3 讨论与结论本研究对MBT与cMBT结构鉴定发现,M. abscessus MBT、cMBT母核R1、R2、R3、R5等位置的修饰模式与海洋分枝杆菌相同,脂肪酸链也位于R4位置;但MBT、cMBT脂肪酸链长度分别为C10−17和C4−8,该结构未见报道。Fe-cMBT生物活性分析发现,cMBT以浓度依赖方式促进缺铁M. abscessus生长,而且M. abscessus对cMBT利用效率显著高于无机铁。上述实验结果表明,MBT-cMBT系统是M. abscessus高效吸收环境铁元素的关键系统。
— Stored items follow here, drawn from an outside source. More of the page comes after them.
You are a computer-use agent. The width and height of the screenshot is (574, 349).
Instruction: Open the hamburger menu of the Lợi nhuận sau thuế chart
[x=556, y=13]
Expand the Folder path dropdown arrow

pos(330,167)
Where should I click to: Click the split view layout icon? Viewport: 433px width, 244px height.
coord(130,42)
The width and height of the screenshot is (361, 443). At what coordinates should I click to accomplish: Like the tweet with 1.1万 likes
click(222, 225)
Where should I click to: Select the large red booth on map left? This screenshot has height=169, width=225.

在已有MBT结构报道的分枝杆菌中,M. abscessus MBT母核修饰模式与慢生长型的M. marinum最接近,但脂肪酸链长度及变化范围又与之存在明显差异。对它们进行比较分析可以发现,M. marinum、M. tuberculosis、M. bovis等慢生长型、病原分枝杆菌[30, 38]脂肪酸链长度变化范围仅4个碳,而条件致病菌,无论是慢生长型的M. avium还是快生长型的M. abscessus与M. fortuitum及非致病菌M. smegmatis等条件致病菌的脂肪酸链长度变化范围达C7−11。即致病菌脂肪酸链长度变化范围远小于条件致病菌与环境菌,而且更倾向于合成脂肪酸侧链较长的MBT。我们推测,具有较大变化范围脂肪酸链的MBT或许更有利于细菌从多样、多变环境中获取铁;而长但变化范围小的脂肪酸链或有利于病原分枝杆菌从较为稳定宿主环境,如人体中高效夺取铁元素。
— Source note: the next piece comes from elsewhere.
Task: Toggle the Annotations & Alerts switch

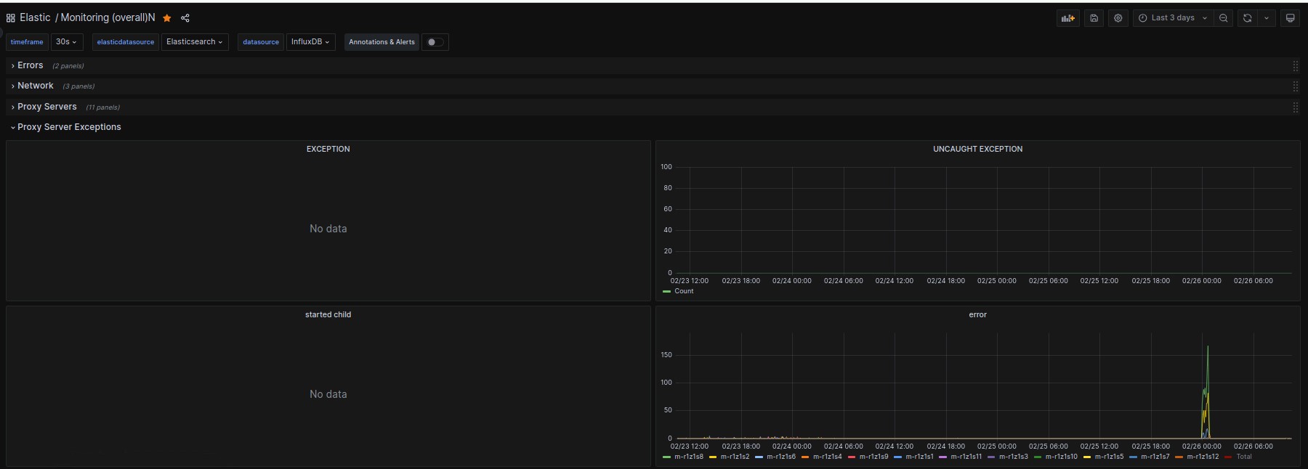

MBT合成基因簇无论是共线性还是系统发育树均为M. abscessus与M. marinum最相似(图 5和图 6),该结果与基于16S rRNA基因序列的亲缘关系分析结果完全不同[39],我们推测两者MBT生物合成基因簇发生过水平转移事件。
M. tuberculosis脂肪酸链位于R3位置,其MBT生物合成研究发现,MbtMN首先将脂肪酸链转移到mbtL编码的酰基载体蛋白上并活化[40],然后由mbtK编码的N-酰基转移酶通过转酰基反应连接到母核的氨基上,最终由MbtG通过酰胺基羟基化等反应生成异羟肟酸[33]。然而M. abscessus与M. marinum的脂肪酸链直接连接在碳链上(R4),这就意味着脂肪酸链是以完全不同的方式添加或母核合成方式与结核等菌不同。同时,脂肪酸链着生于R4位置时,螯合铁的MBT母核与细胞膜距离比R3着生方式更远(图 1)。2种方式对铁元素获取效率是否存在影响值得深入研究。
总而言之,MBT结构解析与功能研究不仅有助于深入阐明分枝杆菌铁获取及致病菌侵染、免疫抵抗、耐药等机制,更能通过揭示MBT在病原分枝杆菌起源过程中的演化规律,为M. abscessus治疗方案与药物研发提供有价值的信息。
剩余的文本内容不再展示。